AIM OF THE TASK: Return every line of the material below that contains the word "width", copying each one in full.
*** RECORDS PROVIDED
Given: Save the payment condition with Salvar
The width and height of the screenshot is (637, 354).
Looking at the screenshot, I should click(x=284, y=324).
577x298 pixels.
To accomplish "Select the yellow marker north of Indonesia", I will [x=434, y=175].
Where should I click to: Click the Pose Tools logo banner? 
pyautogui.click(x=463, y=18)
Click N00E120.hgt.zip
******
*** RECORDS PROVIDED
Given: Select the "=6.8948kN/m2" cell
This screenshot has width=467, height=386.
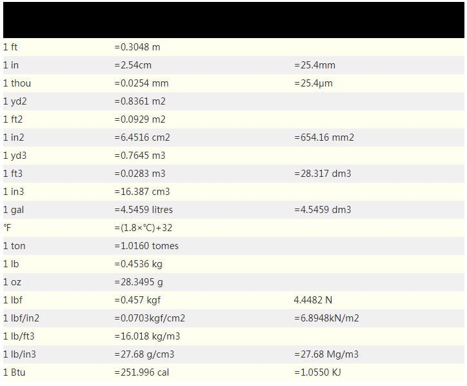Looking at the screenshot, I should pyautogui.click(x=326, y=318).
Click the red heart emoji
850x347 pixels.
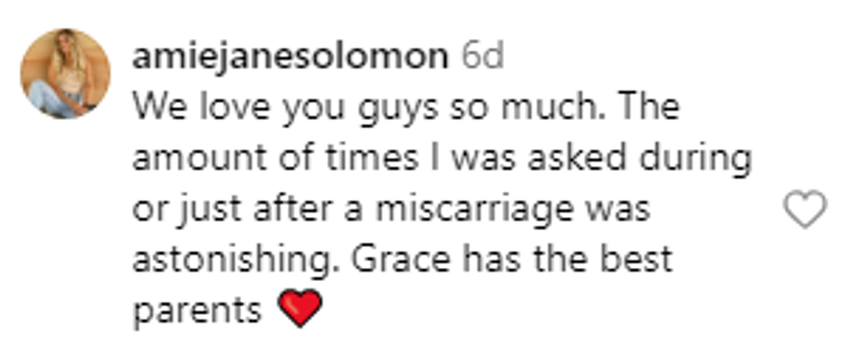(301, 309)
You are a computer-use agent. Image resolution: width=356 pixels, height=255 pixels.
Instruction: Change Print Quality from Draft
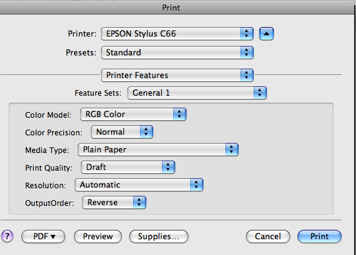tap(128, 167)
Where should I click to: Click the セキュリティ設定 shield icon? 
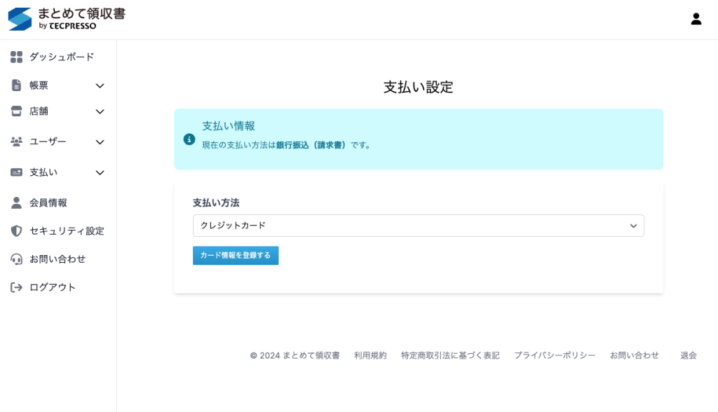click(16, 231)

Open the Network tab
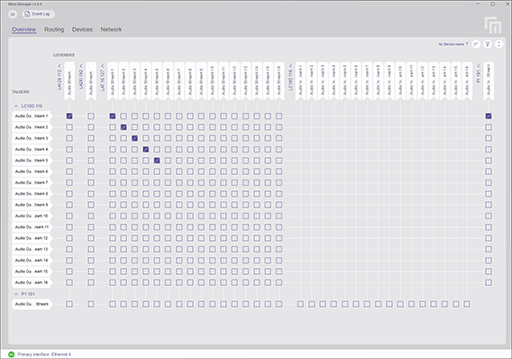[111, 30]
******
*** RECORDS PROVIDED
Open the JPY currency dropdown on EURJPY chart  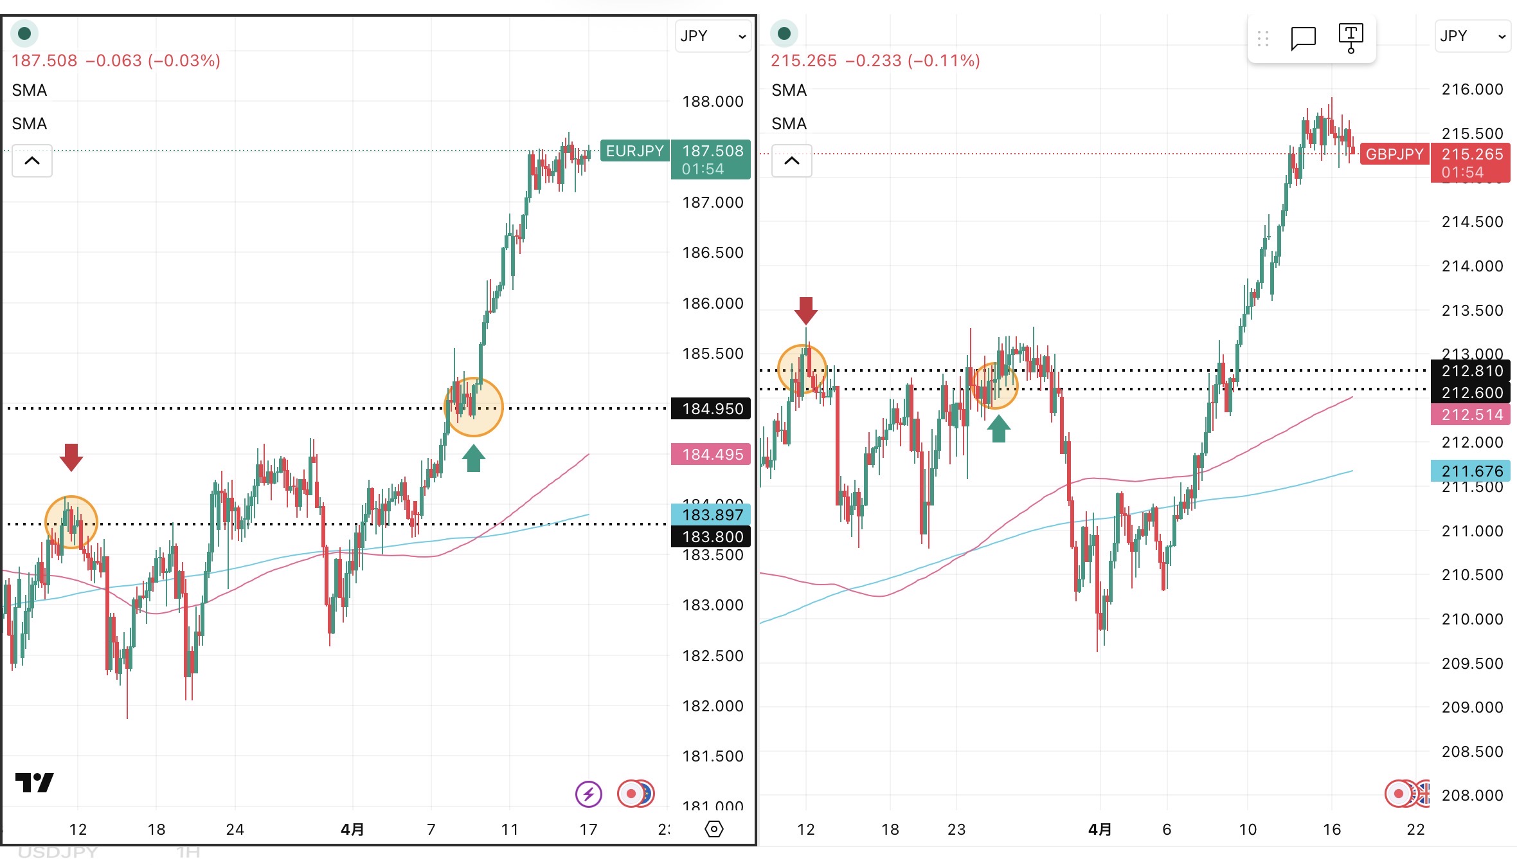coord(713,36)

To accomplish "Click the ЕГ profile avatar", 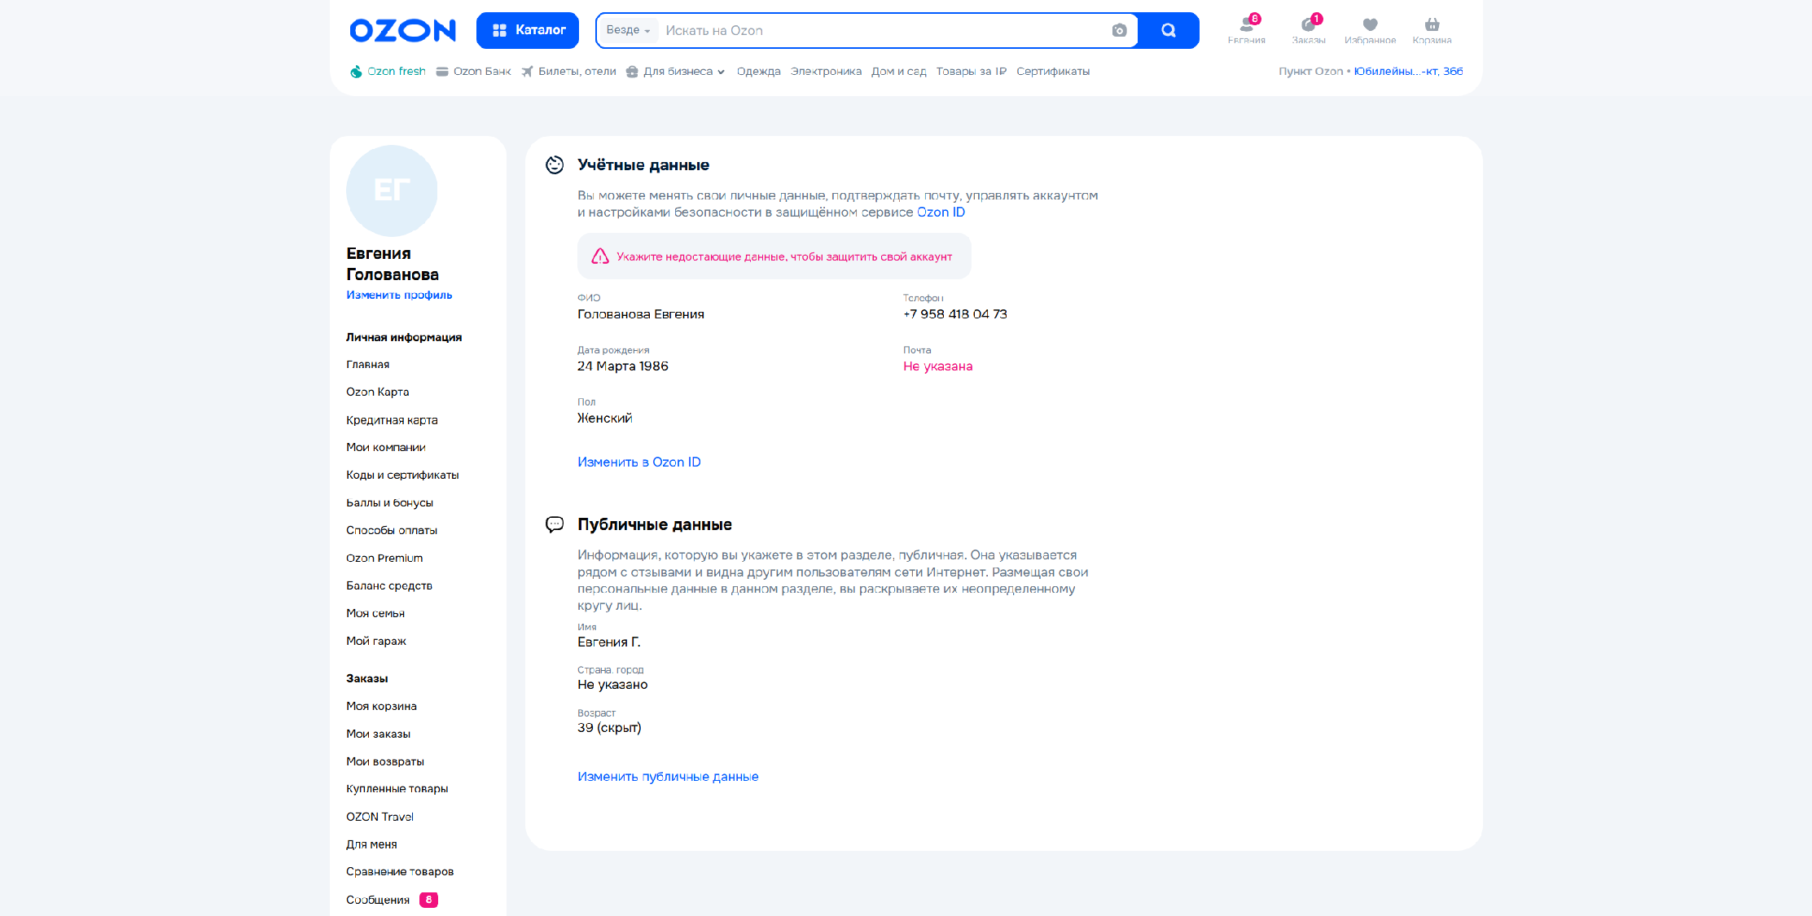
******
FULL RESPONSE:
The width and height of the screenshot is (637, 354).
This screenshot has width=467, height=386.
You are a computer-use agent. Image resolution: width=356 pixels, height=255 pixels.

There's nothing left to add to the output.